The bladder neck and prostate are rich in alpha receptors. It is believed that alpha blockade may reduce outflow obstruction, improve urinary flow, and even diminish intraprostatic ductal reflux. The clinical evidence examining the effects of alpha blockers in Category III patients, however, has been conflicting (see Table 2 below). Four small randomized trials examining the effects of alfuzosin, terazosin, tamsulosin, and doxazasin have confirmed a beneficial effect of alpha blockade in patients with recent onset of the disease and who have void co-symptoms and have not been heavily pretreated.20-23 Treatment must be continued for at least six weeks.
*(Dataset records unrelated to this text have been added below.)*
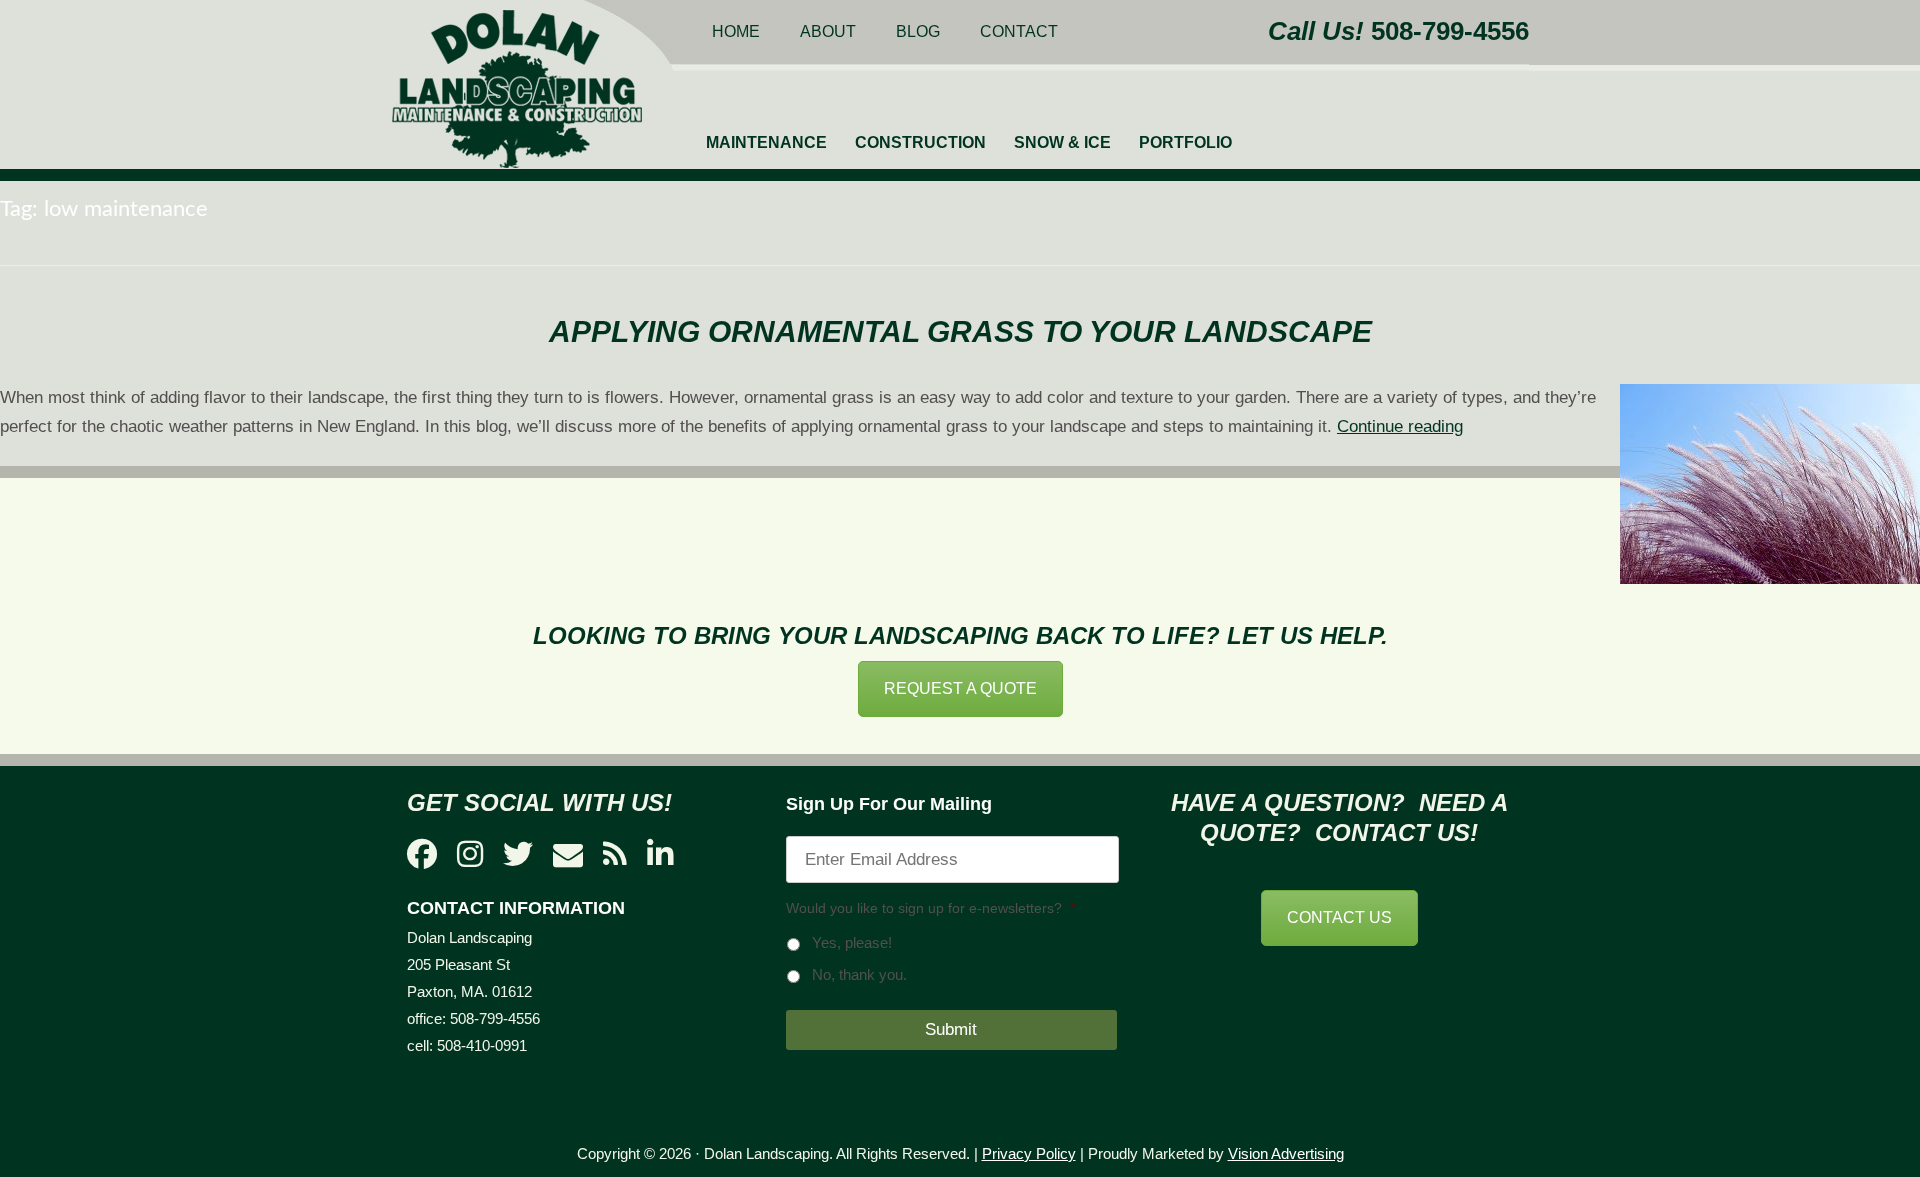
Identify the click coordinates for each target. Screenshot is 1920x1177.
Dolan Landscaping (517, 89)
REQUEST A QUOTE (960, 688)
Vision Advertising (1286, 1153)
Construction (920, 142)
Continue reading (1400, 426)
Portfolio (1185, 142)
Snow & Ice (1062, 142)
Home (736, 31)
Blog (918, 31)
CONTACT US (1339, 917)
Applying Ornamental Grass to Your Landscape (960, 331)
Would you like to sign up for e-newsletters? (930, 908)
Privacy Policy (1029, 1153)
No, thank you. (859, 975)
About (828, 31)
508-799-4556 (1450, 31)
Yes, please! (852, 943)
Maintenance (766, 142)
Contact (1019, 31)
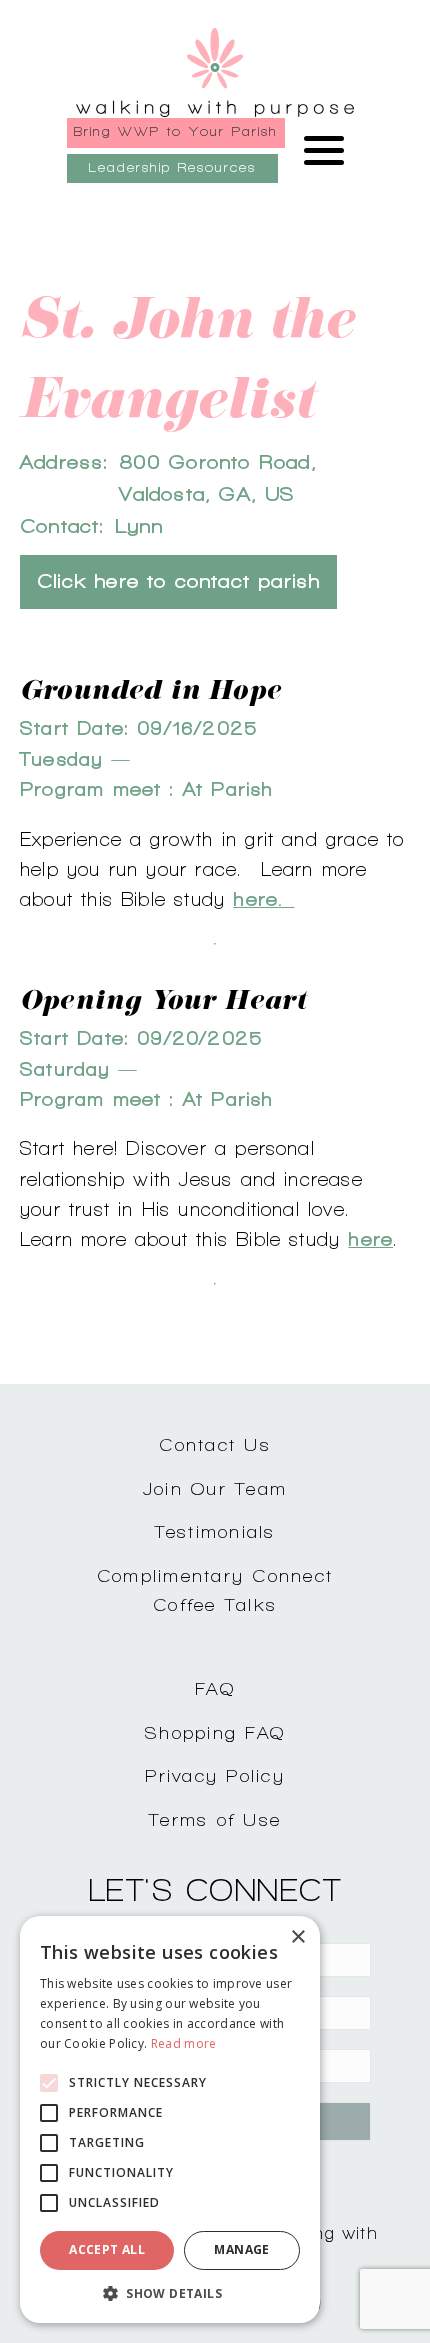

Conversely, two recent, large, NIH-sponsored, randomized trials did not confirm these findings. Alexander et al examined the effects of tamsulosin, ciprofloxacin, and combination therapy on heavily pretreated patients with chronic symptoms. Tamsulosin studied in heavily pretreated patients, with or without ciprofloxacin, was not shown to be effective compared with placebo,19 whereas alfuzosin evaluated in an alpha-blocker-naïve patient population diagnosed within two years failed to show any improvement in symptom reduction over placebo.24 A recent meta-analysis showed that alpha blockers do provide some amelioration of symptoms, but are not very effective monotherapies.25
These seemingly conflicting results highlight the difficulty of conducting studies on patients with heterogeneous symptoms. Within each group, the number of patients whose main bothersome symptoms were urinary in nature and who were likely to respond to alpha blockers was likely different. The suggestion, therefore, is to consider alpha blocker therapy in men with obstructive and/or irritative voiding symptoms.